Matthew,
Hey Guys, is there any way using XYMON to set up specific alerts based on windows message ID’s and hardware logs, I have been tasked with setting up monitoring the windows server hardware logs, and only alert on those, and have the rest of the messages show up as green. My boss is only interested in the hardware failures at the moment, we have nagios already set up, but I used hobbit in the past and was spoiled, so I want to set it up here, and hopefully replace nagios with xymon. To do that I need to find a way to alert on a few small things to give them a taste of xymon before I can get them to bite. I need to be able to set up an alert for a cluster failover, be able to alert on a hardware failure, and be able to alert on a cert expiration date. If you guys can help me out with some or all of those things, we’ll be able to get nagios out and get xymon in.
Windows event logs are a minefield. Sure they support a severity code (error/warning/info) - but a lot of messages are misclassified or may be safely ignored. In my experience you want to be able to tune these out.
I wrote an extension winevtmsgs.pl which is at: http://xymonton.org/monitors:winevtmsgs.pl
I don't know if anyone else has installed it, because it assumes you are forwarding all your logs with syslog to a central log host where you run the test. It works really well for me, and I have extensively customised the config file to tune up or down any number of events. For example, often services may not start up within timeout period (especially at boot time when required services may not yet be running) - I can tolerate a one-off alert at boot time, but there are other services (e.g. Windows Defender) that constantly generate these messages, so I tune them down.
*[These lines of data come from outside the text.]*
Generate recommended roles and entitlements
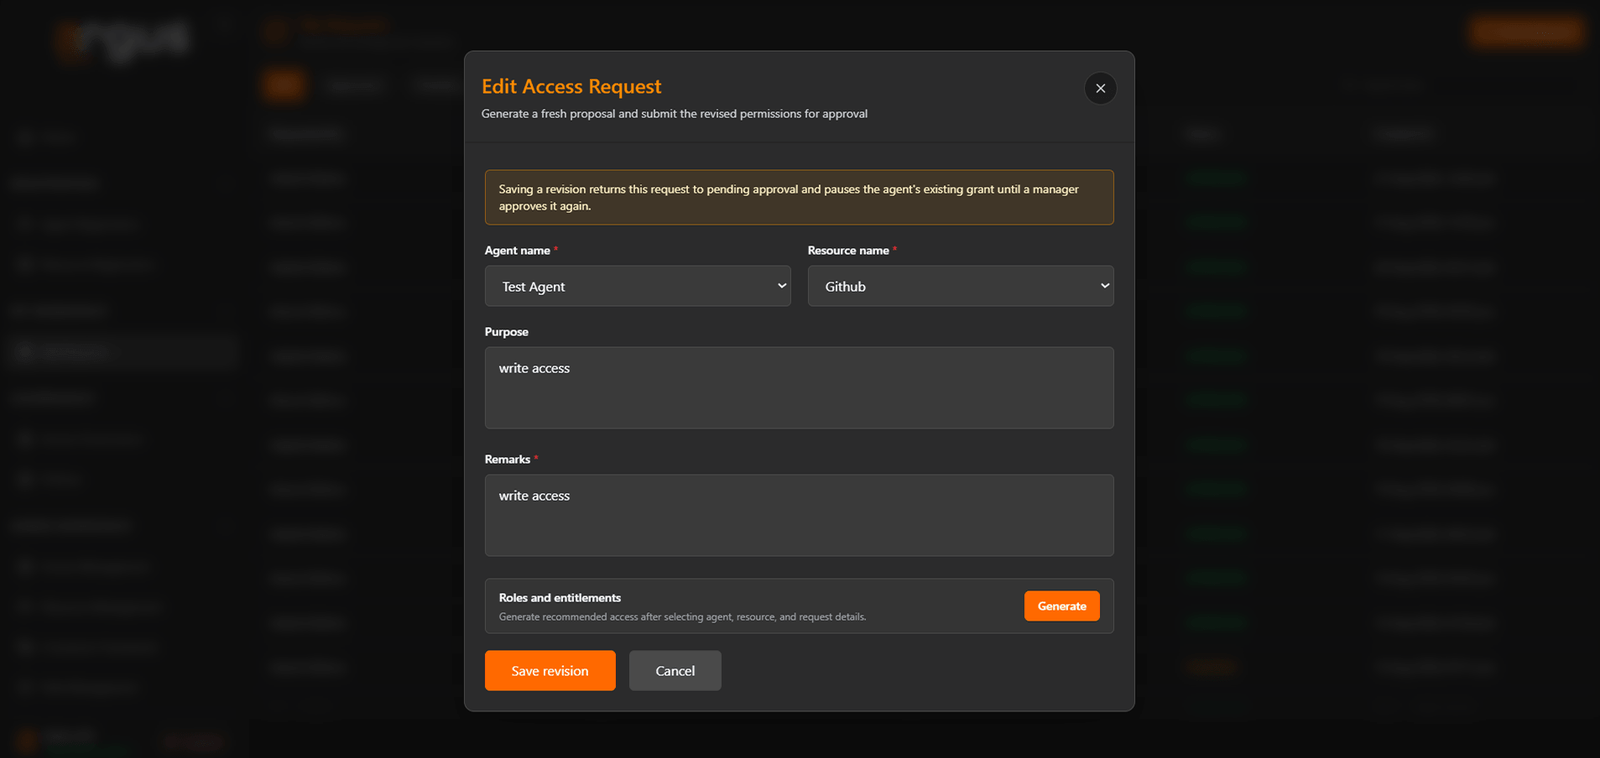 tap(1061, 606)
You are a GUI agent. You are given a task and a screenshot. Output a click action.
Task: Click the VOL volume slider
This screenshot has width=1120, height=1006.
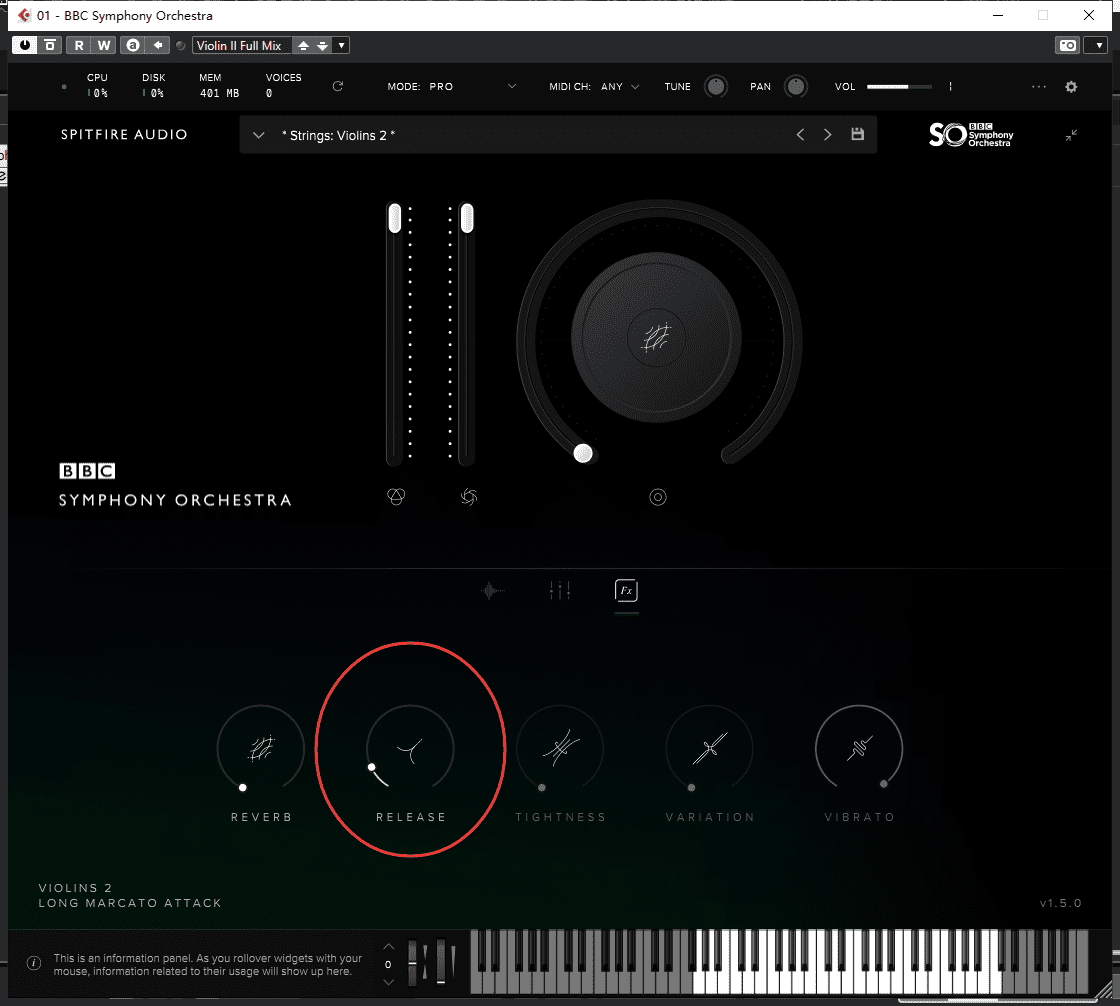[900, 87]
Hardware events will depend a lot on how well integrated the server hardware is with event logs and/or require separate tests to be run. There will almost certainly be some vendor agents/utilities required. Some of these do log failure events to event logs, but I prefer a regular polling approach because if you miss the event message you will never alert. Testing can be on the server or if remote monitoring is supported (SNMP, etc) from a central server.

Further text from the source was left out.